Deus como um abraço, Deus como um estreitar caloroso e afectuoso, como emoção.

É uma das definições mais extraordinárias de Deus que a cultura actual elaborou. Um Deus sensível ao coração, estético, apreendido na experiência, no calor do vivido quotidiano. Um Deus que não é gnose ou conceito, mas proximidade e experiência, um Deus próximo que brinca e ri com os seus filhos, «perante os veementes jogos do mar e do sol».

O verdadeiro e o bem, para convencerem e se fazerem amar, devem também ser aprazíveis. Não é suficiente a veritas, é necessário o veritatis splendor, o esplendor da verdade, o resplandecer da verdade. «Esplendor» não é um termo lógico-racional, mas pertence à linguagem estética e artística, alusiva e emotiva. Escreve Hans Urs von Balthasar: «Onde a beleza se dilui, também o bem perde a sua força de atracção, a verdade esgota a sua força de conclusão lógica.»

A verdade, para se tornar parte da vida, para acorrentar a si, para seduzir – do latim secam ducere, ou seja, levar consigo -, para te prender o coração e criar o apreço fiducial que é a fé, deve ser bela e aprazível, uma verdade amável. Deus não nos seduz com a sua eternidade, mas com a beleza dos gestos de amor de Jesus Cristo, com os sulcos traçados na consciência pelos encantos do mundo que existe.

«Estou disposto a respeitar a verdade, contanto que ela se despose com a ternura» (Ezra Pound). A verdade, por si só, pode ser despótica, agressiva, violenta, originar guerras santas e inquisições. Em contrapartida, a ternura, por si só, é estéril emoção casual, sem projecto e, talvez, ainda narcisista; é o benzinho onde tudo se equivale. Benzinho é a bondade sem verdade.

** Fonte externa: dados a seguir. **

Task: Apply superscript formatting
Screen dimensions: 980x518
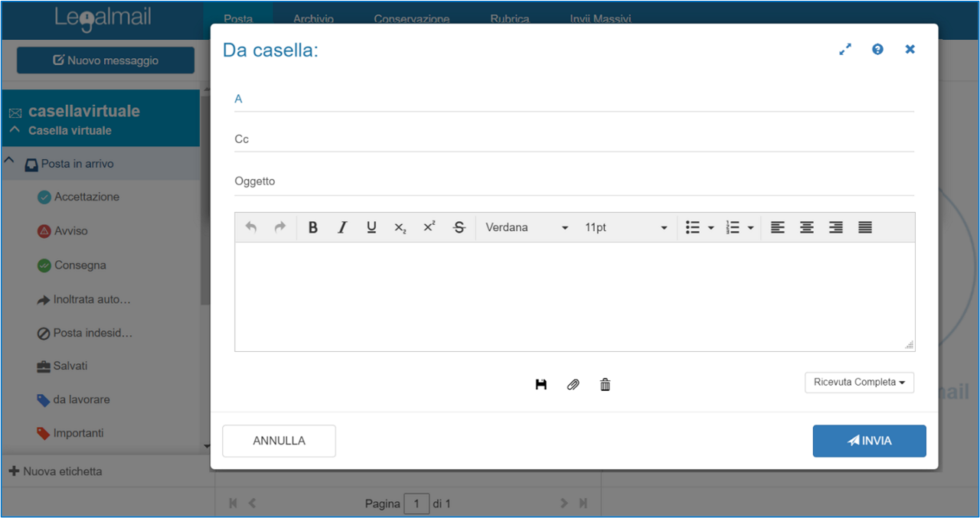Action: [x=430, y=227]
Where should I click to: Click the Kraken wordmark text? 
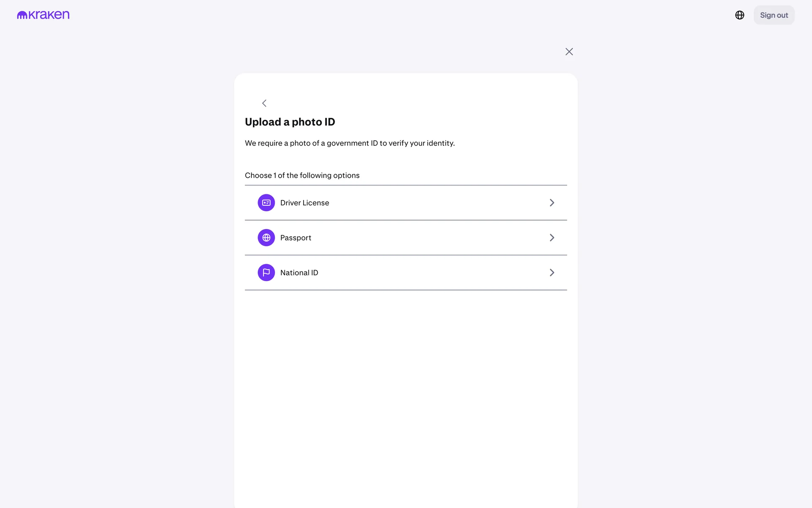49,15

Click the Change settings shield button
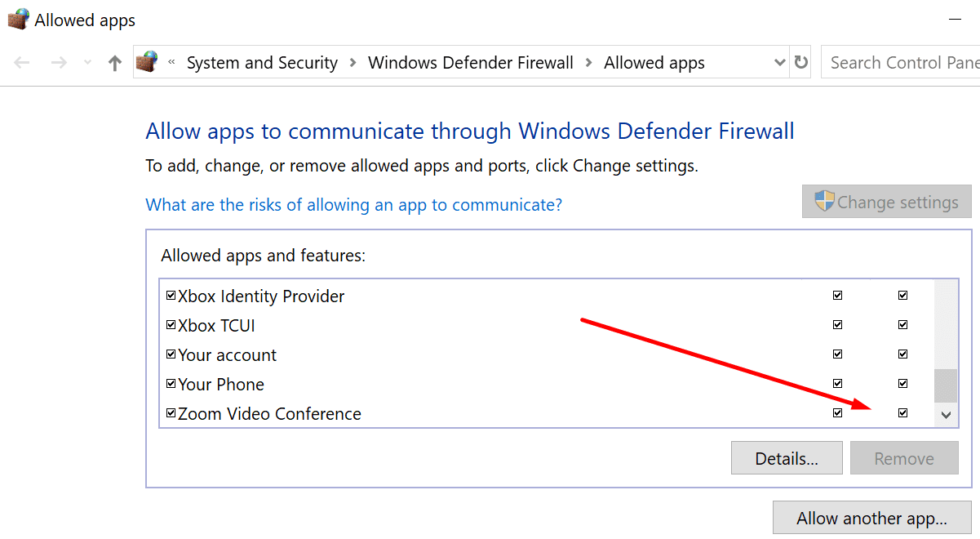887,202
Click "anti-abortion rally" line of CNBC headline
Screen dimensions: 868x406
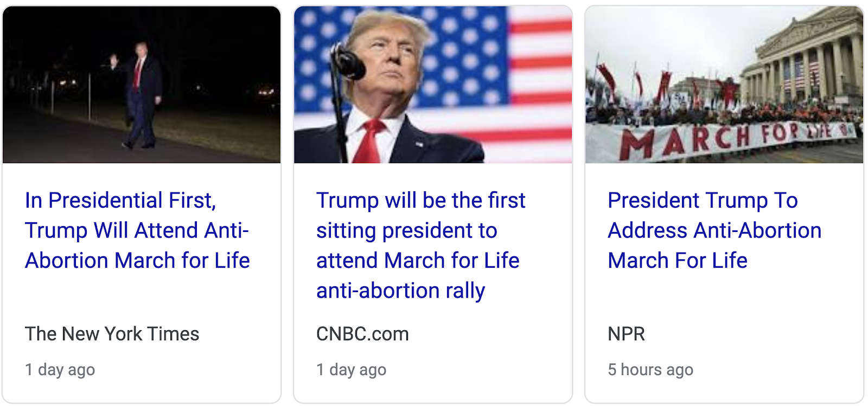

Mas quando verdade e ternura estão entre si ligadas, como na figura do Pai revelado por Jesus, então oferecem a plenitude. Os cristãos são, de facto, os que fazem a verdade no amor, veritatem facientes in caritate (Ef 4,15). A verdade, por si só, pode tornar-se cruel, o amor sozinho pode ser estéril.

A verdade envolve, encanta e convence na medida em que também se faz beleza e ternura. «No mundo pós-moderno, chegou-se a uma impugnação da racionalidade, que surge como fonte de violência, na medida em que as pessoas pensam que a racionalidade possa ser imposta enquanto verdadeira. Eis o motivo por que o Cristianismo não é hoje facilmente acolhido, quando se apresenta como a “verdadeira” religião. Sucede o contrário, quando se diz que o Cristianismo é belo… A beleza é preferível à verdade», na mentalidade do homem contemporâneo (Carlo M. Martini).

Trata-se de uma situação favorável em que o Cristianismo pode mostrar melhor o seu carácter de desafio, de realismo, de criatividade, de religião ligada à vida do corpo e não apenas à mente. O Cristianismo pode repintar o ícone de Deus: um Deus enamorado e continuamente surpreendente adquire maior beleza. A fé entendida como risco e experiência torna-se mais atraente. O dogma não se converte em adesão, mas em fonte de significado para a vida e em ajuda para a compreensão do mistério do viver.